Практикум 8

Ген морской звезды, кодирующий δ-субъединицу АТФ-синтазы

Был произведен поиск в файле последовательностей белков последовательности δ-субъединицы АТФ-синтазы по запросу: ATP synthase subunit delta. Идентификатор данного белка: XP_033636179.1 ATP synthase subunit delta, mitochondrial-like [Asterias rubens].

Файл с последовательностью δ-субъединицы АТФ-синтазы.

Далее был произведен поиск в нуклеотидной последовательности генома (искали идентификатор записи нуклеотидной последовательности дельта-субъединицы АТФ-синтазы). Идентификатор нуклеотидной записи: NC_047073. Ген, в котором содержится последовательность дельта-субъединицы ATP5F1D.

Файл с окрестностью гена ATP5F1D.

Рис. 1. Изображение окрестности гена.

Сравнение находок разных алгоритмов BLAST

Так как морские звезды (Asterias rubens) относится к вторичноротым, рассмотрим находки по фрагментам ДНК первичноротых, а именно Пауки (Araneae).

База данных для поиска: refseq_genomes.

Число сборок в ней, входящих в выбранный таксон: 29 (число геномов, по которым проводился поиск).

1) По поиску в tblastx найдено 4 находки, в среднем 55% идентичности, учитывая, что Пауки от Морских звезд далеки, то подобный рзультат указывает на недостаточно хорошую консервативность последовательности гена, кодирующего дельта субъединицу АТФ-синтазы. В целом такое небольшое количество находок и ожидалось со стандартными параметрами BLAST.

Файл выдачи tblastx

2) Поиск по алгоритму megablast с длиной слова 28 выдало 2 находки, 73.20% и 91.89% идентичности. Такой результат предполагает, что найденные последовательности имеют относительно высокий уровень идентичности с искомой, но при этом могут быть различия в отдельных сегментах. При идентичности 91.89% длина выравнивания 37 (в нуклеотидах), а его e-value незначителен (0.03). В целом в окрестностях этого числа находок и был ожидаемый результат.

Файл выдачи megablast

Поиск в геноме генов основных рибосомальных РНК по далекому гомологу

Команда для индексации генома:

makeblastdb -in GCF_902459465.1_eAstRub1.3_genomic.fna -dbtype nucl

Проводим поиск BLAST по 16S и 23S рРНК E.coli

Приведем описания этих РНК:

16S рРНК - формирует структуру рибосомы, учавствует в распознавании последовательности Шайна-Дальгарно и свойственна прокариотам, расположена в малой субьединице рибосомы.

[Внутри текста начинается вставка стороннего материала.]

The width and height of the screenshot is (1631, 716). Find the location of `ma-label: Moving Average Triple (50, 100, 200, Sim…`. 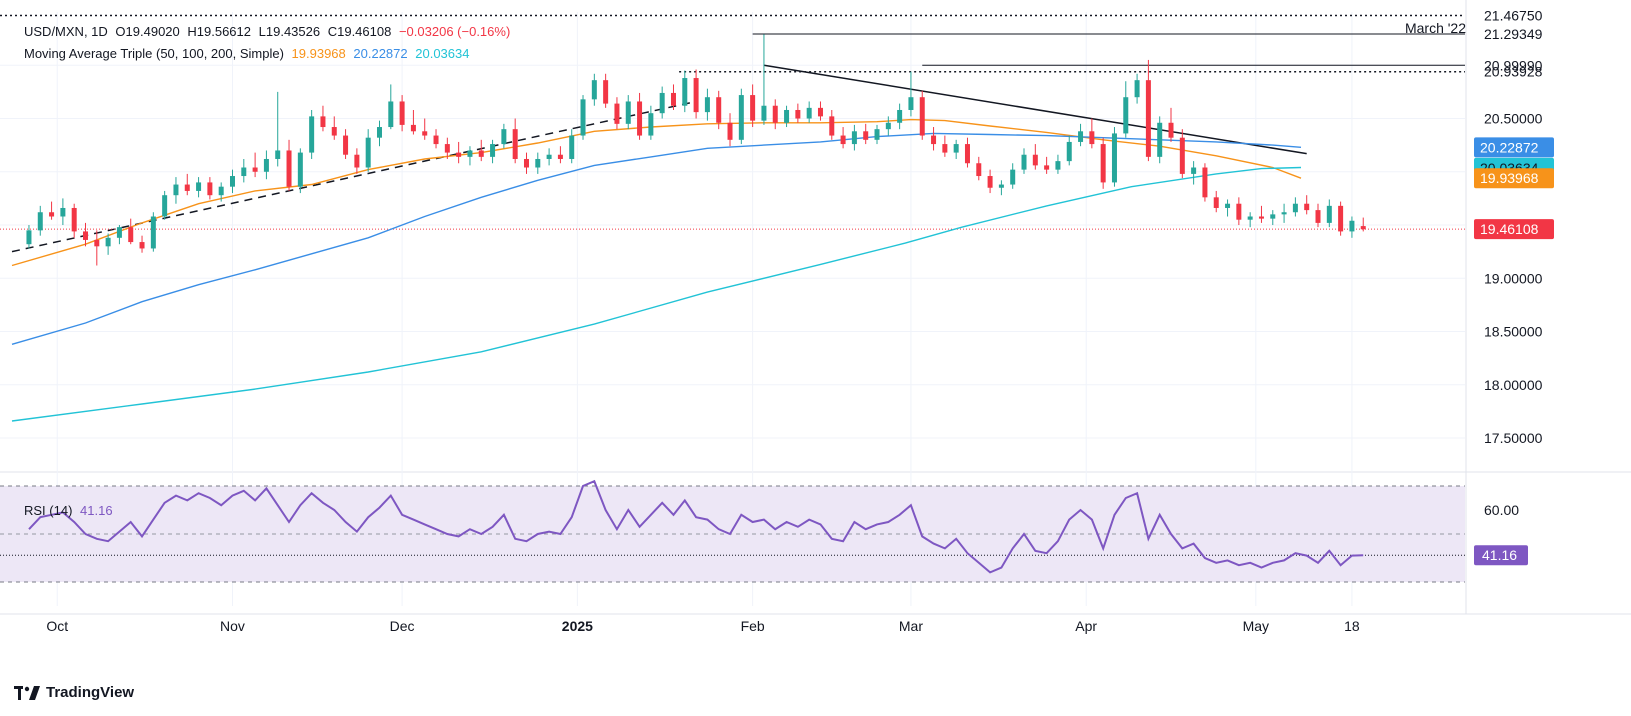

ma-label: Moving Average Triple (50, 100, 200, Sim… is located at coordinates (154, 54).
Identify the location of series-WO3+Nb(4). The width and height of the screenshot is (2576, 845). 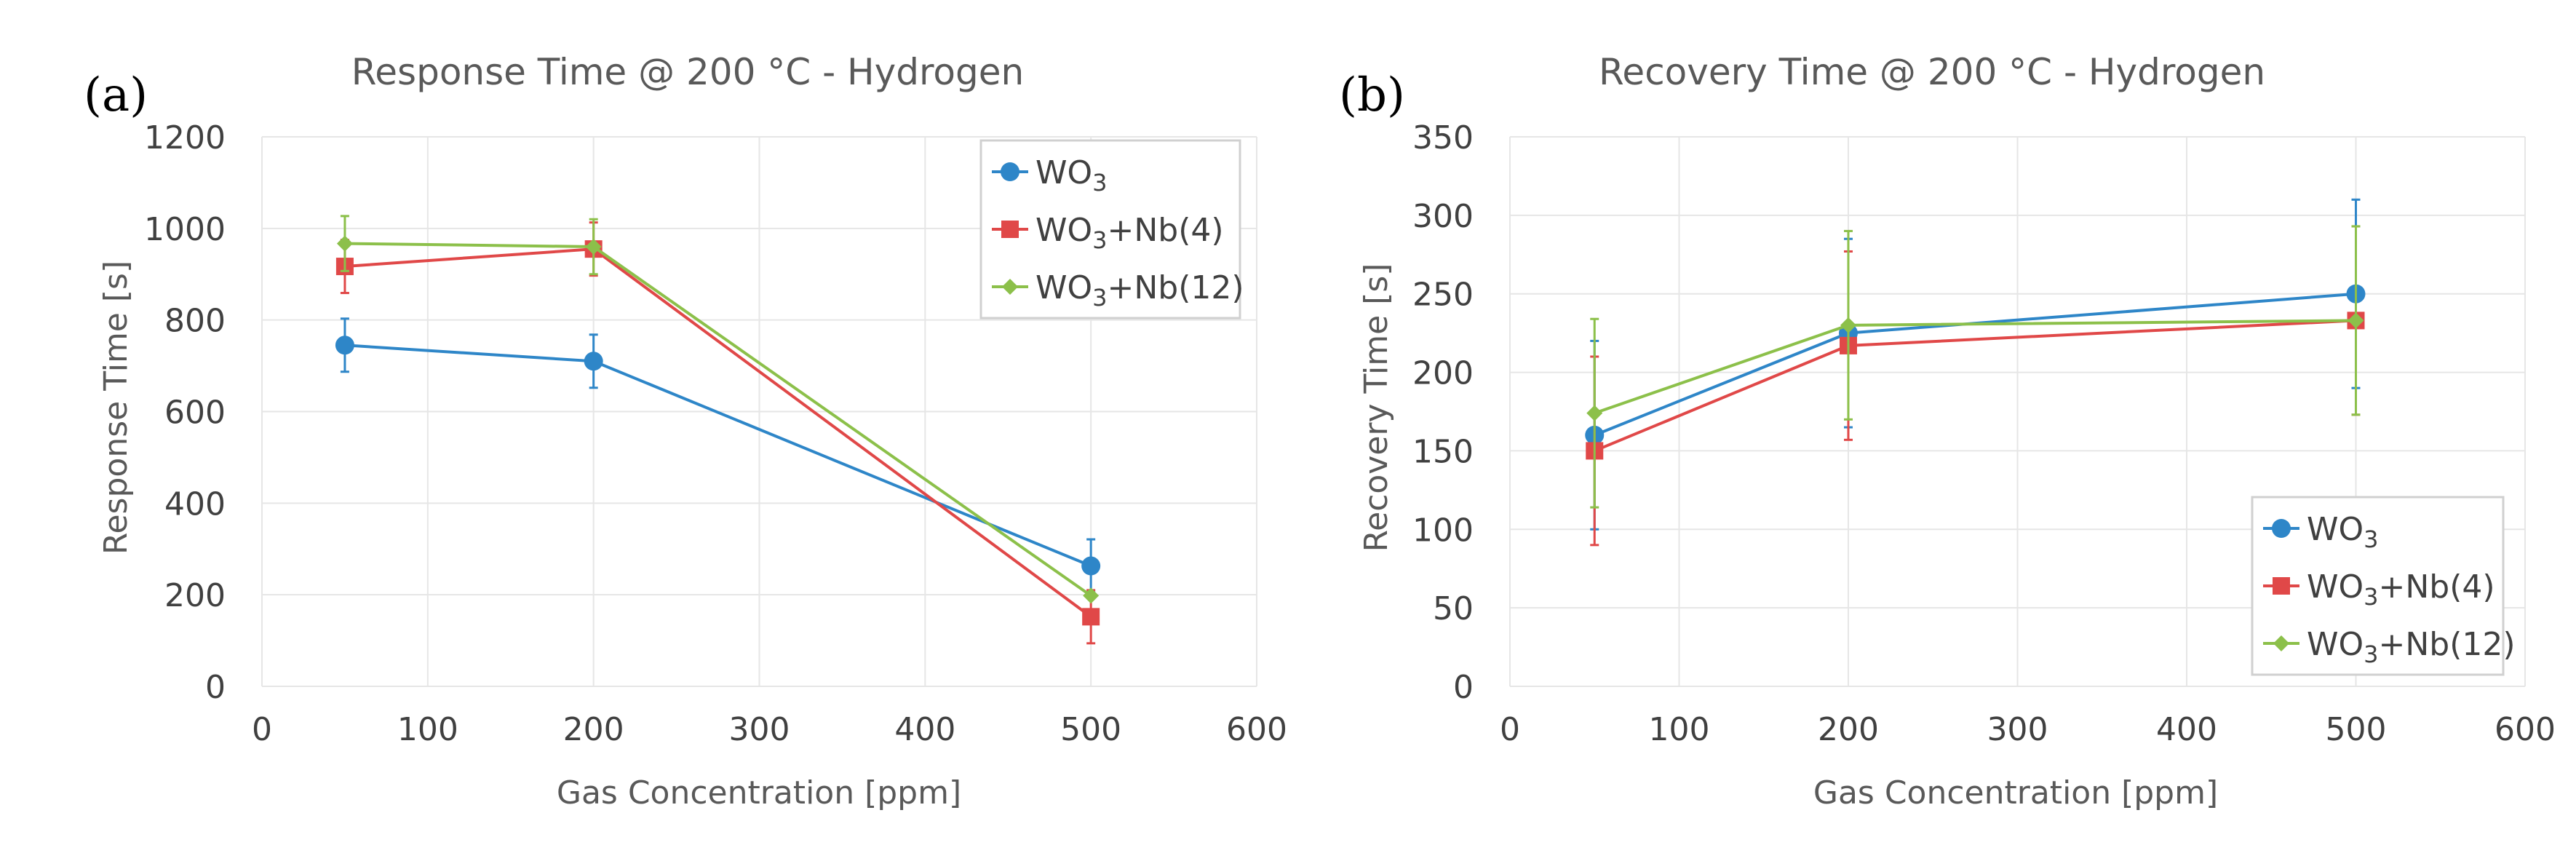
(1975, 386).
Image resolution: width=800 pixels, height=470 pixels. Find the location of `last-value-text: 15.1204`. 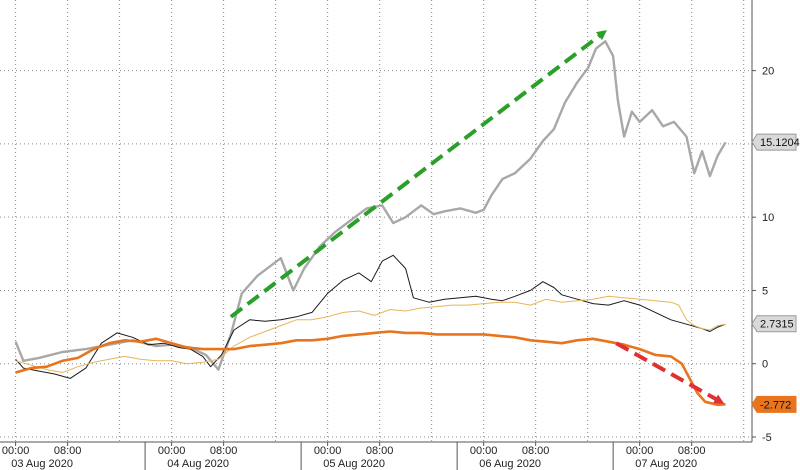

last-value-text: 15.1204 is located at coordinates (780, 143).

23S рРНК - расположена в большой субьединице бактериальной или архейной рибосомы, учавствует в инициации и элонгации трансляции, имеет каталитическую активность и помогает поддерживать структуру рибосомы, используются в филогенетике в виду высококонсервативности.

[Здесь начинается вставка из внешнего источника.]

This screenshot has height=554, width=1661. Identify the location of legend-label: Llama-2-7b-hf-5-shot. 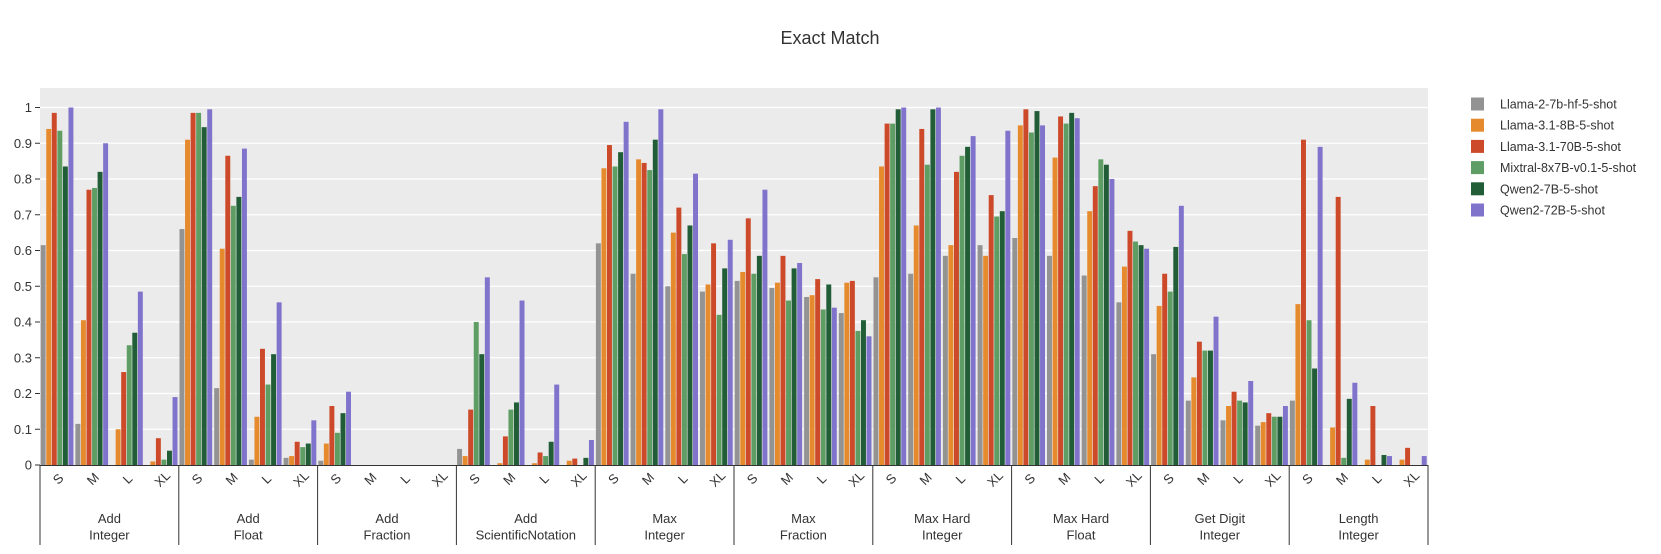
(1558, 105).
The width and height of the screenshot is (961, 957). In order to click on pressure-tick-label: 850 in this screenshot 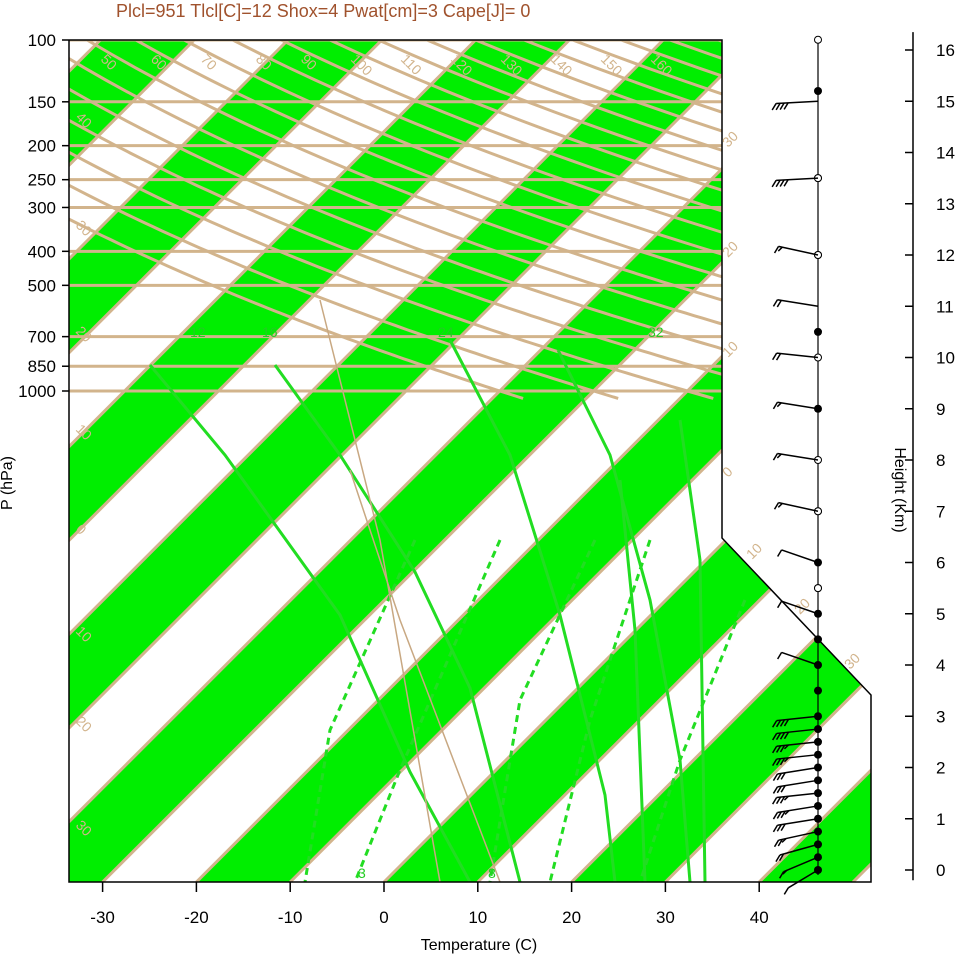, I will do `click(42, 366)`.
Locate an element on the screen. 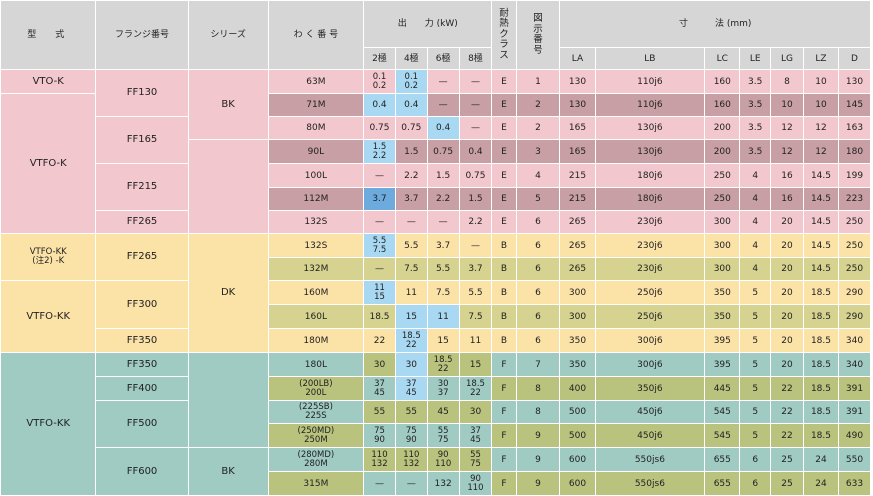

Был использован blastn, так как нужно было сравнить нуклеотидные последовательности неблизкородственных организмов. В качестве парметров: evalue 0.05 (чтобы отсеять плохие находки), а также outfmt 7 (чтобы получить результаты в виде таблицы с комментариями).

Команды:

blastn -task blastn -evalue 0.05 -query 16S.txt -db GCF_902459465.1_eAstRub1.3_genomic.fna -out blastn_16S.txt -outfmt 7

blastn -task blastn -evalue 0.05 -query 23S.txt -db GCF_902459465.1_eAstRub1.3_genomic.fna -out blastn_23S.txt -outfmt 7

Результаты выполнения команд:

16S рРНК

23S рРНК

Как можно увидеть для 16S рРНК было найдено 3 хитa (3 гомолога).

Для 23S рРНК было найдено 5 хитов. Участок запроса 428-527 выравнивается на координаты 10526094-10525995, участок запроса 221-290 выравнивается на координаты 10526368-10526300, участок 1879-1941 на соседние 10523599-10523537, участки 2234-2267 и 2442-2613 на 10518687-10518654 и 10518478-10518307 соответственно. Так как координаты довольно близки, можно сделать вывод, что гомолог 1. Координаты на запросе возрастают, а цепи убывают, это означает, что гомолог находится на комплементарной цепи по отношению к той, которая лежит в базе данных.

Видимо, их несколько, так как у эукариот есть ещё и митохондриальные рибосомы 70S, помимо основных рибосом типа 80S. Вероятно, в силу гомологии, 16S rRNA выравнивается на 18S rRNA, а 23S rRNA на 28S rRNA.